Ein weiteres Mal hat der Gemeinderat über den Autoverkehr in Kirchheim debattiert - in erster Linie über den ruhenden Verkehr, also über das Parken in der Innenstadt. Es wird nicht die letzte Diskussion gewesen sein, denn dabei stehen sich zwei Denkmodelle diametral gegenüber.

Das eine Modell ist geprägt von einem Wunschdenken. Ob es der Wunsch nach Entschleunigung ist, nach frischer Luft oder nach freien Plätzen, sei dahingestellt. Jedenfalls handelt es sich um den Wunsch, dass es möglichst gar keinen Autoverkehr mehr geben soll. Das Konzept kann zunächst durchaus aufgehen, kurzfristig gesehen: Wenn man den Parkraum bewusst knapp hält, kommt auch kaum noch jemand mit dem Auto in die Innenstadt. Der gewünschte Erfolg stellt sich also ein.

Die Frage ist nur, was die langfristigen Folgen sind. Welche Konsequenz ziehen die Autofahrer, die sich ausgebremst sehen? Hier setzt ein weiteres Wunschdenken ein: Das Denkmodell sieht vor, dass alle in kurzer Zeit aufs Fahrrad, auf öffentliche Verkehrsmittel oder auf Fußverbindungen umsteigen.

Das Dumme bei Wünschen: Sie gehen nicht immer in Erfüllung. Die Fakten sehen nämlich anders aus. Gerade die Corona-Pandemie hat dem Auto eine Renaissance beschert: Die Menschen setzen sich lieber alleine in ihr Fahrzeug, als in den Bus oder in die S-Bahn zu steigen und sich der entsprechenden Ansteckungsgefahr auszusetzen.
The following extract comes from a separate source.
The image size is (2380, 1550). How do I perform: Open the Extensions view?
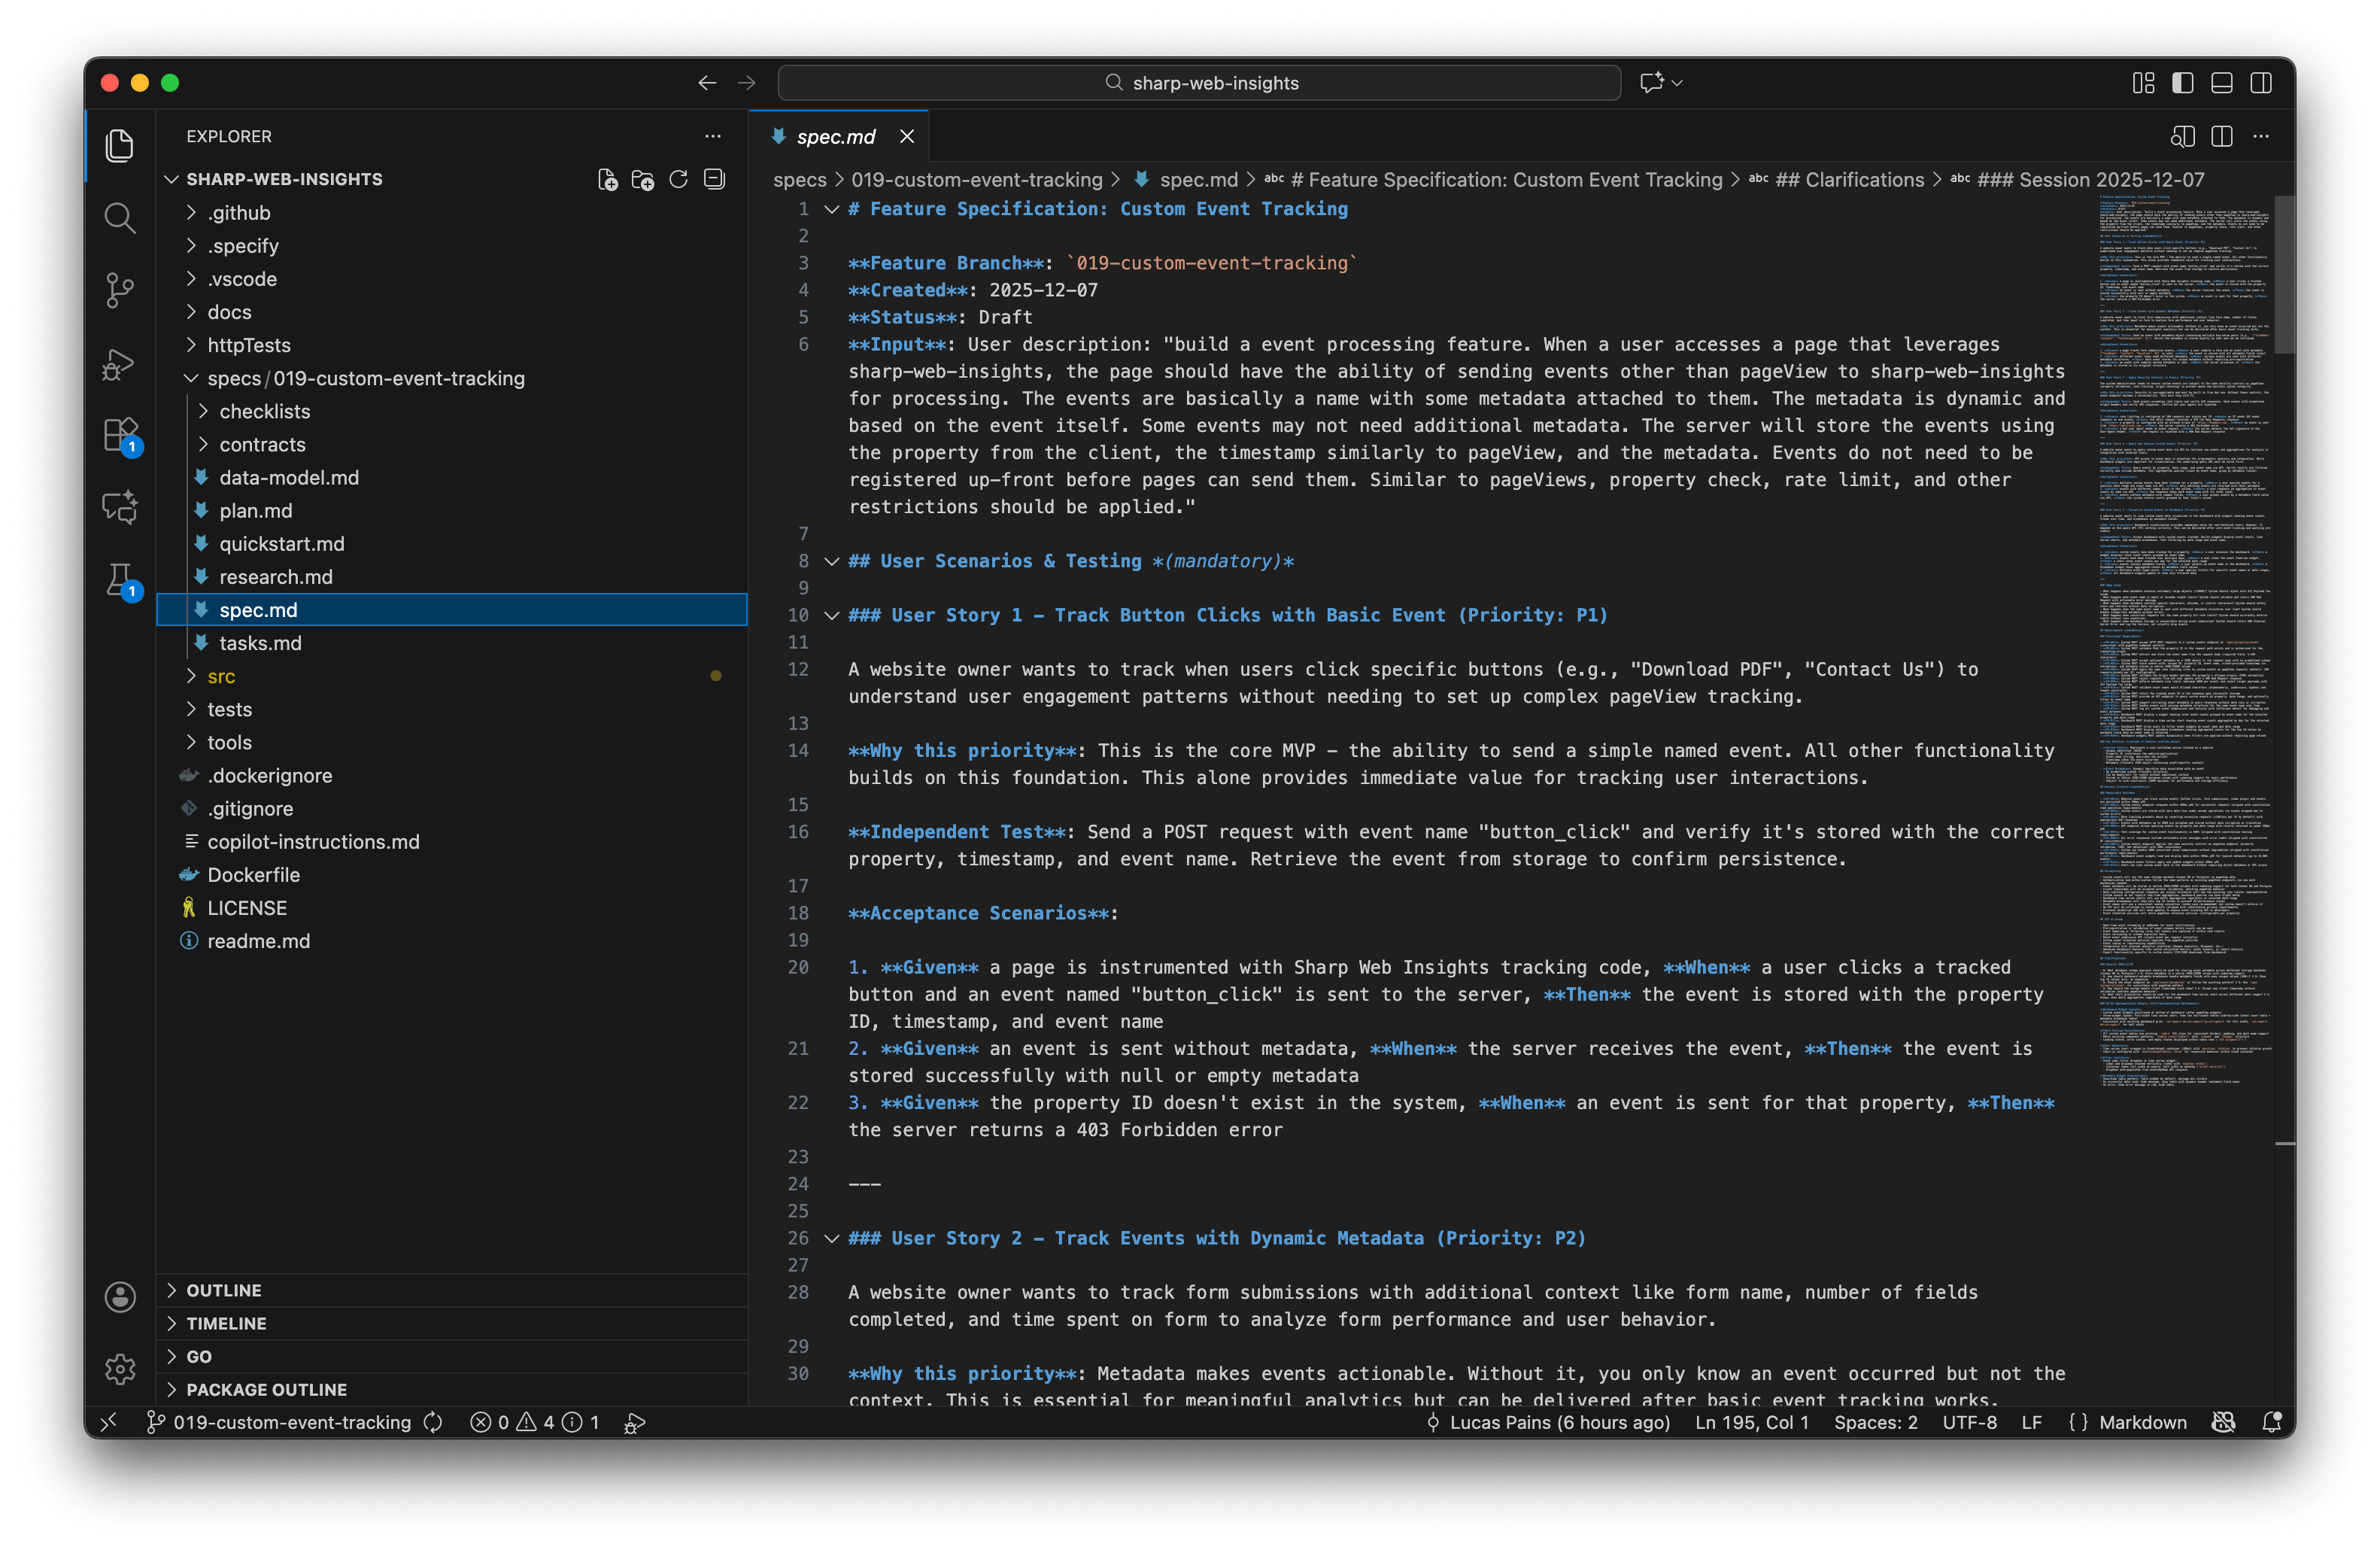[x=120, y=435]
Was also machen Autofahrer, die ihr Fahrzeug nirgends abstellen können? Sie meiden die Innenstadt. Der Erfolg, dass es weniger Autos in der Stadt gibt, wäre dann teuer erkauft: Alle Versuche, die Innenstädte am Leben zu erhalten, sind zum Scheitern verurteilt, wenn eine große Gruppe von Besuchern systematisch vergrault wird.

Die Pragmatiker erkennen das und halten an Stell- und Parkplätzen fest. Es muss ja nicht gleich das frühere Credo von der autogerechten Stadt wiederbelebt werden. Aber es braucht einen Mittelweg zwischen der Stadt, die sich dem Auto unterordnet, und der autofreien Stadt.

In diesem Fall geht es auch um das Auto der Zukunft: Es wird mit Strom betrieben oder aber mit Energie aus der Brennstoffzelle. Wenn die benötigte Energie aus erneuerbaren Quellen stammt, fällt eines der Hauptargumente gegen das Auto weg: Es ist kein Klimakiller mehr.

Das Auto ist dann das ideale individuelle Verkehrsmittel, das bei Wind und Wetter zu jeder beliebigen Zeit größere Strecken überwinden hilft, die nicht jeder mit dem Fahrrad zurücklegen möchte. Und für dieses Verkehrsmittel müssen die Städte genügend Abstellplätze anbieten.